The whole listing is to be retyped exactly as it appears.

┄┄┄┄┄┄┄┄┄┄┄┄┄┄┄┄┄┄┄┄

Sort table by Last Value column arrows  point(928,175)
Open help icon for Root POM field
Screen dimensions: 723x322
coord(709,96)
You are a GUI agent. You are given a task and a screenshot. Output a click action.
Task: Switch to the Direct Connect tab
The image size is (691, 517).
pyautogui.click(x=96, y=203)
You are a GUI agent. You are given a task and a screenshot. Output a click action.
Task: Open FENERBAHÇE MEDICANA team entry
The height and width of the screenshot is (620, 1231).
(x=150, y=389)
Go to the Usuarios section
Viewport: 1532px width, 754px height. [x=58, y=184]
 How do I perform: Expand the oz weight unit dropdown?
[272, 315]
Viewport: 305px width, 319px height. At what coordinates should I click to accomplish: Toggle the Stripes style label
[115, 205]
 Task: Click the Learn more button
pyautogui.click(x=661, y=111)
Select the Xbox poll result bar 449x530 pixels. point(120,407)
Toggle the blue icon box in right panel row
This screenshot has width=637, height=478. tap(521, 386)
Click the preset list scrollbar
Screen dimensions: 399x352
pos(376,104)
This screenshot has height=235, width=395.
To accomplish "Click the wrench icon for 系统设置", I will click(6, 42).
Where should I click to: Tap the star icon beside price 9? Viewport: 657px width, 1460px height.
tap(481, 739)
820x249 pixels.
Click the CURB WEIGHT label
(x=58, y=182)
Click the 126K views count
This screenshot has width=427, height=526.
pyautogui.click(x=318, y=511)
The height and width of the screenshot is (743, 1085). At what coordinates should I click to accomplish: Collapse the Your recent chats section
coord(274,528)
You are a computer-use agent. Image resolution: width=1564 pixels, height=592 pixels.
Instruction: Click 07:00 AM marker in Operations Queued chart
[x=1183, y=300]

┄┄┄┄┄┄┄┄┄┄┄┄┄┄┄┄┄┄┄┄

**EXERCISE RESULT**
Sort table by Last Value column arrows  point(928,175)
Open help icon for Root POM field
Screen dimensions: 723x322
coord(709,96)
You are a GUI agent. You are given a task and a screenshot. Output a click action.
Task: Switch to the Direct Connect tab
The image size is (691, 517).
pyautogui.click(x=96, y=203)
You are a GUI agent. You are given a task and a screenshot. Output a click action.
Task: Open FENERBAHÇE MEDICANA team entry
The height and width of the screenshot is (620, 1231).
(x=150, y=389)
Go to the Usuarios section
Viewport: 1532px width, 754px height. [x=58, y=184]
 How do I perform: Expand the oz weight unit dropdown?
[272, 315]
Viewport: 305px width, 319px height. At what coordinates should I click to accomplish: Toggle the Stripes style label
[115, 205]
 Task: Click the Learn more button
pyautogui.click(x=661, y=111)
Select the Xbox poll result bar 449x530 pixels. point(120,407)
Toggle the blue icon box in right panel row
This screenshot has width=637, height=478. tap(521, 386)
Click the preset list scrollbar
Screen dimensions: 399x352
pos(376,104)
This screenshot has height=235, width=395.
To accomplish "Click the wrench icon for 系统设置", I will click(6, 42).
Where should I click to: Tap the star icon beside price 9? Viewport: 657px width, 1460px height.
tap(481, 739)
820x249 pixels.
Click the CURB WEIGHT label
(x=58, y=182)
Click the 126K views count
This screenshot has width=427, height=526.
pyautogui.click(x=318, y=511)
The height and width of the screenshot is (743, 1085). At what coordinates should I click to accomplish: Collapse the Your recent chats section
coord(274,528)
You are a computer-use agent. Image resolution: width=1564 pixels, height=592 pixels.
Instruction: Click 07:00 AM marker in Operations Queued chart
[x=1183, y=300]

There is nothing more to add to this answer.